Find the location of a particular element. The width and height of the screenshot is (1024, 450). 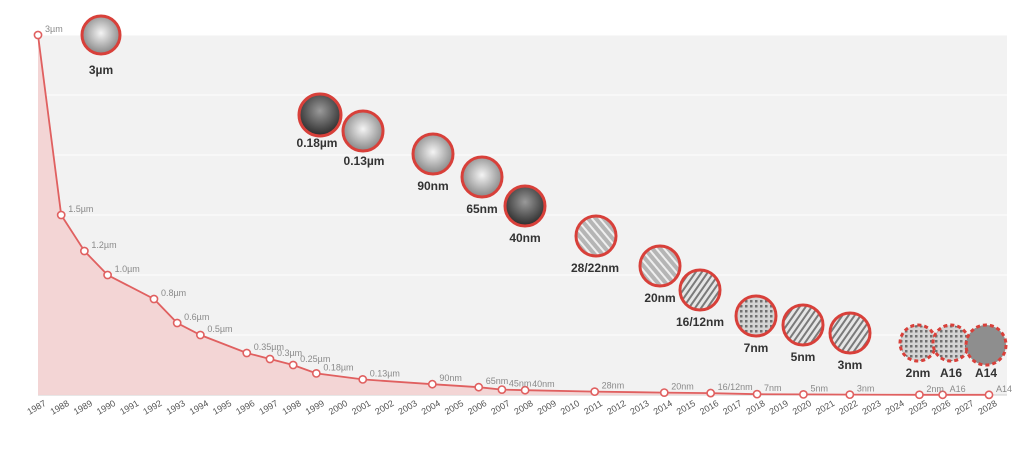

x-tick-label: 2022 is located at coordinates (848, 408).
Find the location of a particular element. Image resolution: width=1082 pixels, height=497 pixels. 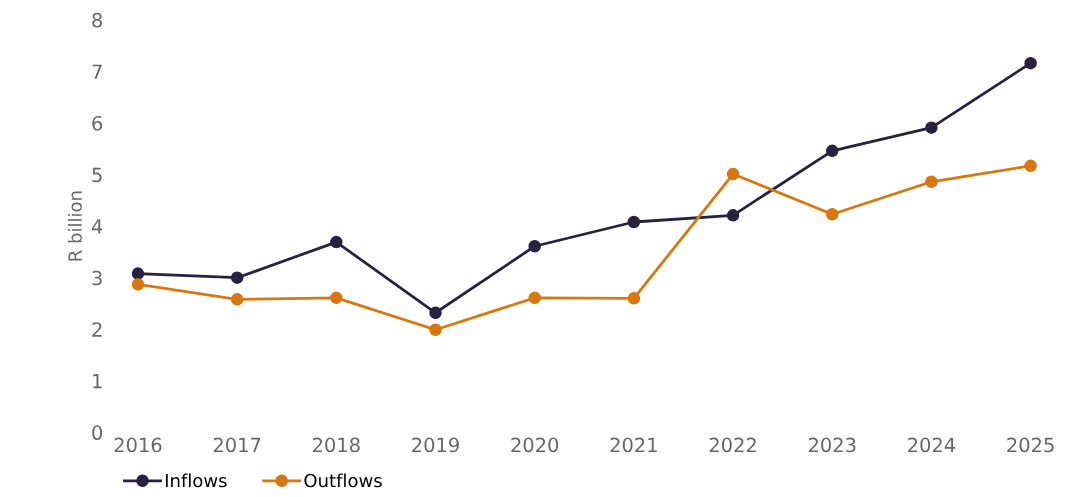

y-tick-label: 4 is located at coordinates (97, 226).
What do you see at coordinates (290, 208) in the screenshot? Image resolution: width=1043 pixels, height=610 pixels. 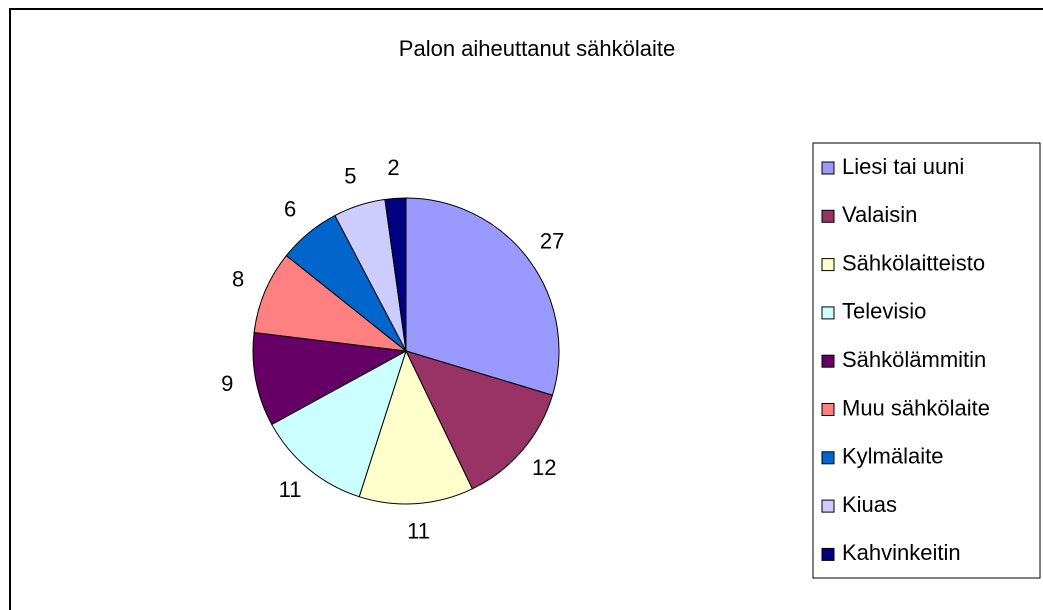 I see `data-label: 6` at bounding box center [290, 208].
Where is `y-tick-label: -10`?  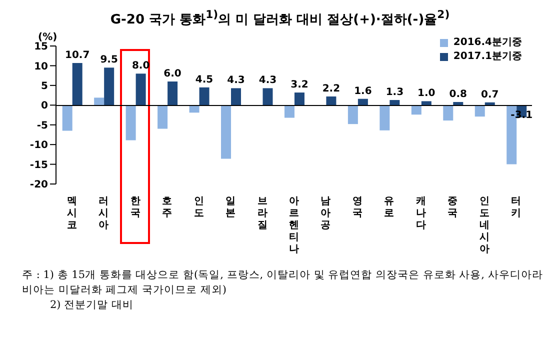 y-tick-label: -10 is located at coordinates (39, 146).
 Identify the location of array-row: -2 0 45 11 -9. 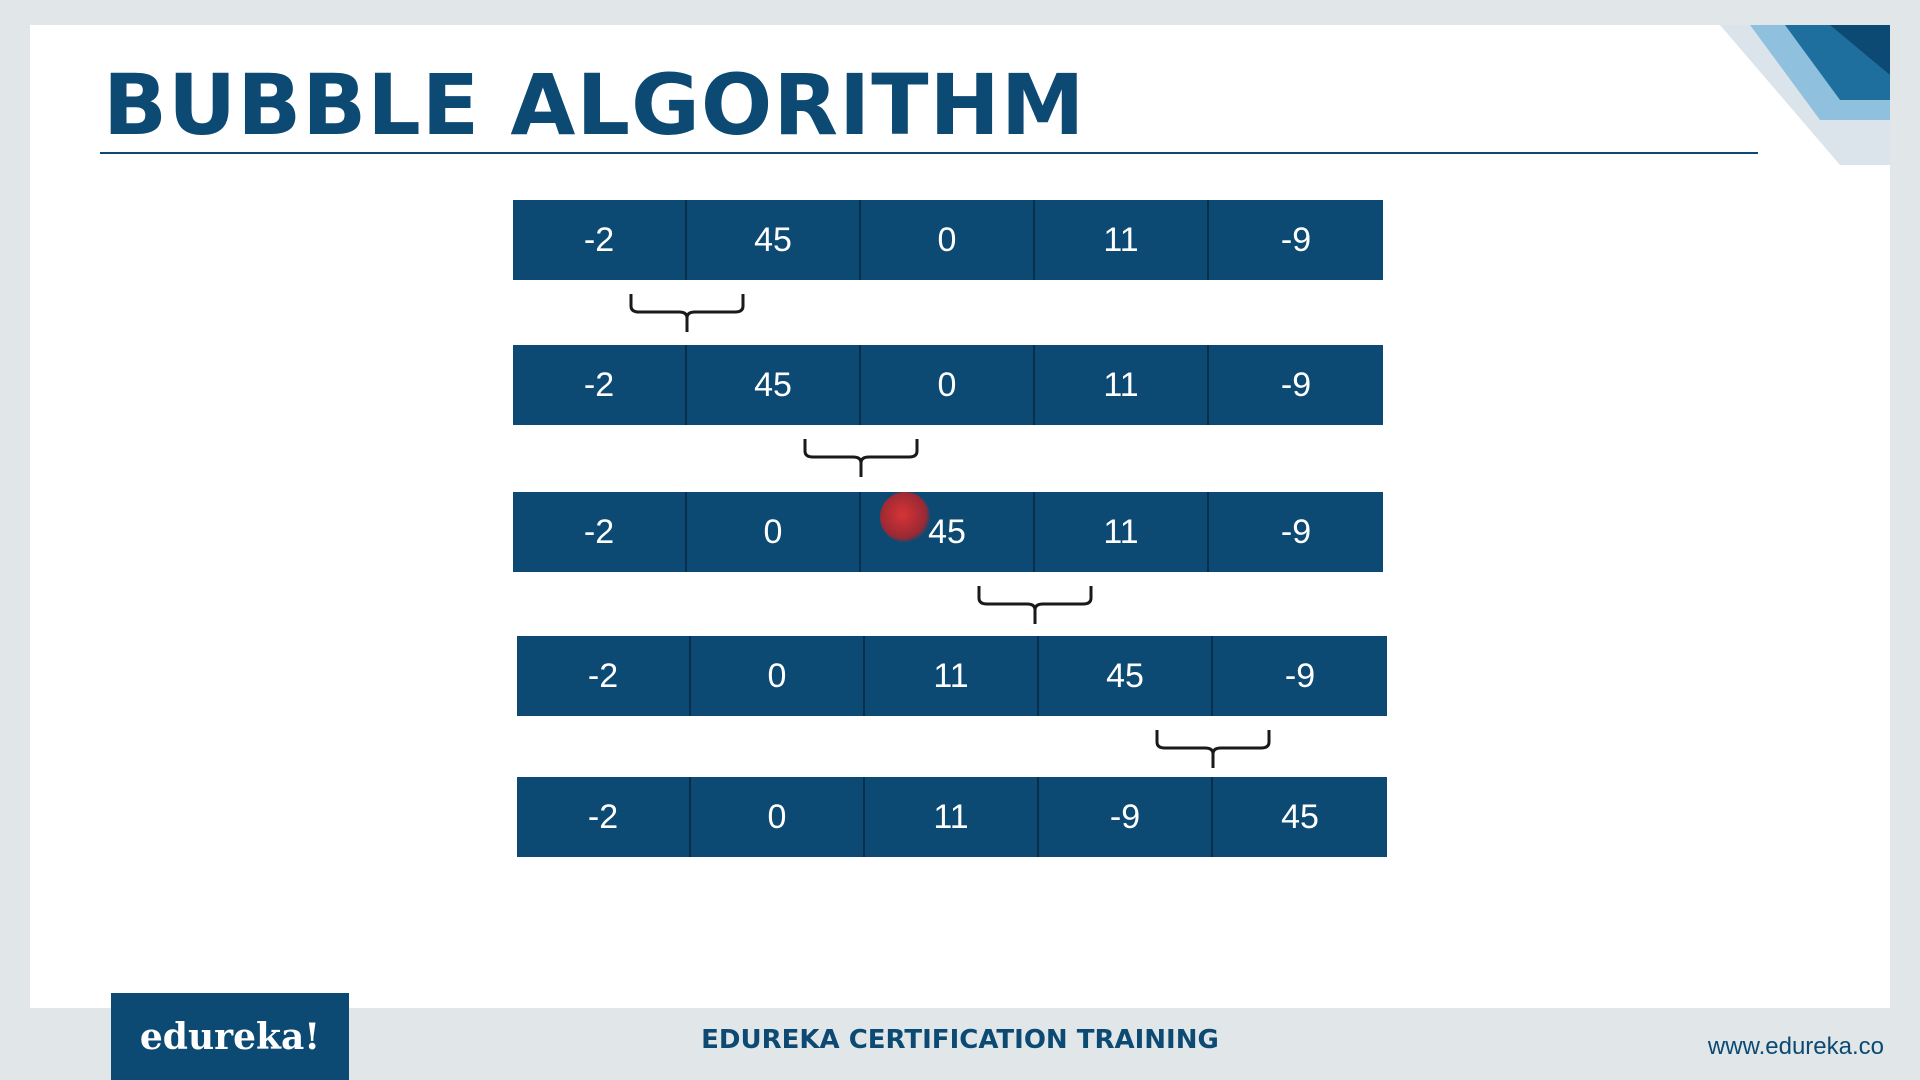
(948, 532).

==

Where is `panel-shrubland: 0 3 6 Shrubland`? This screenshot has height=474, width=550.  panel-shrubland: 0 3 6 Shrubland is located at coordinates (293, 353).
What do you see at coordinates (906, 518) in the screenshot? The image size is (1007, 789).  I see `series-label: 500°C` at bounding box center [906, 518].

[Exercise requirements] Lay out the stretch from the line containing "coordinates (293, 353)." through the line containing "What do you see at coordinates (906, 518)" as a numbered list, leaving out any blank lines.

[Solution for this problem]
1. Where is `panel-shrubland: 0 3 6 Shrubland`? This screenshot has height=474, width=550.  panel-shrubland: 0 3 6 Shrubland is located at coordinates (293, 353).
2. What do you see at coordinates (906, 518) in the screenshot? The image size is (1007, 789).  I see `series-label: 500°C` at bounding box center [906, 518].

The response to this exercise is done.